When it comes to ed tech, profound obstacles hobble busy educators trying to do right by their students. High-quality efficacy research on technology tools is scarce. Educators want advice from peers, but struggle to find guidance relevant to their specific contexts. Administrators find themselves taking a hit-or-miss approach to technology procurement (Morrison et al., 2014). So how can we change this status quo of flying blind in terms of choosing education technologies? How can the education sector build a better bridge between research and practice, so knowledge about what works where can be documented and spread?

The Goal: Evidence-Informed Practice

Parameters set by the federal Every Student Succeeds Act for choosing instructional practices—including choosing technology tools—require practices to be evidence-based; they must show a statistically significant effect on improving outcomes, as illustrated by strong, moderate, or promising evidence. But since there are so few education technologies with studies demonstrating evidence of their impact on student outcomes, almost all instructional tools are selected on the basis of educators' perceptions that the technology is needed and effective. This isn't to say that educators' expertise isn't important. Similar to evidence-based practice, evidence-informed practice calls for combining research evidence with educators' professional expertise, elevating the professional wisdom and rich contextual understanding educators develop through experiences in the classroom (Nelson & Campbell, 2017).
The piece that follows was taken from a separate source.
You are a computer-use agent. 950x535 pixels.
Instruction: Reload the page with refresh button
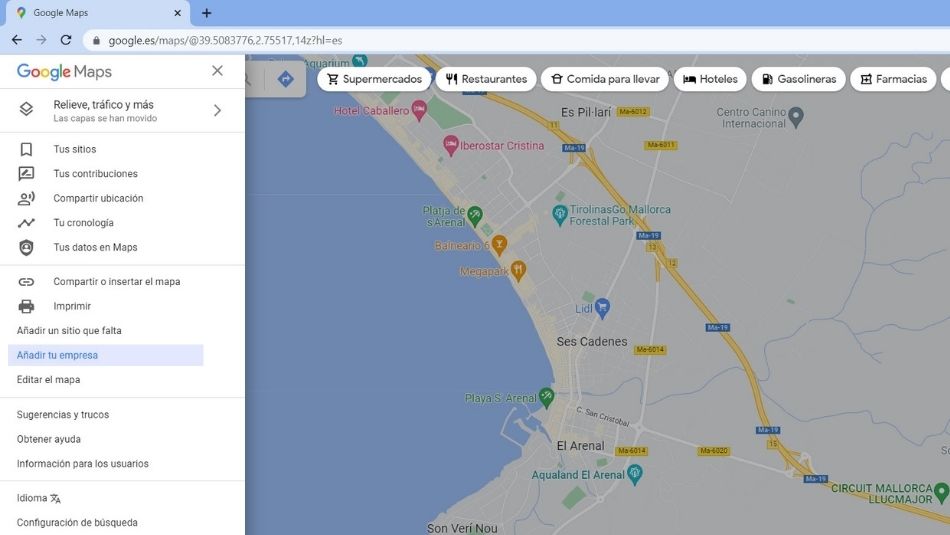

Educators' wisdom is an incredible resource, but that wisdom depends on their having access to useful research evidence they can combine with their professional expertise to select and use ed tech tools effectively. Educators don't know what they don't know. We wouldn't expect an electric car buyer to make the wisest choice if they've only learned about one tiny slice of this expanding market. In reality, overtaxed administrators may make relatively uninformed, rapid ed-tech decisions, trying to "keep up" with the pace of innovation (Webster, 2017). They often turn to teachers for information about what works (Gallup, 2019). Yet most teachers have only a narrow vantage of the ed-tech market elephant.

The Ed-Tech Research Gap

Our organization, the EdTech Evidence Exchange, wanted to go deeper in understanding educators' decision making so we could ultimately infuse more relevant evidence into the process. The Exchange is a nonprofit working closely with the University of Virginia School of Education and Human Development to help educators access the information they need to make better, more informed education technology decisions. In 2018, we brought educators together at two field-based convenings to discuss their beliefs about, use of, and need for research. Prior to the events, we didn't tell the educators we'd be specifically discussing research.

On a pre-event survey, we asked the 158 educators scheduled to attend: How do you make decisions about implementation of a new technology? We also asked: How do you make decisions about changes to your instructional practice or the instructional practice of those you coach/supervise? We coded each educator's response for the extent to which they used (1) scientific research evidence and (2) experiential professional expertise. 1

Only four percent of these educators indicated they used evidence-informed decision making—relying on research evidence and professional expertise to inform new technology implementations. Fifty-four percent said they use their professional expertise and knowledge of context, but only six percent used scientific research.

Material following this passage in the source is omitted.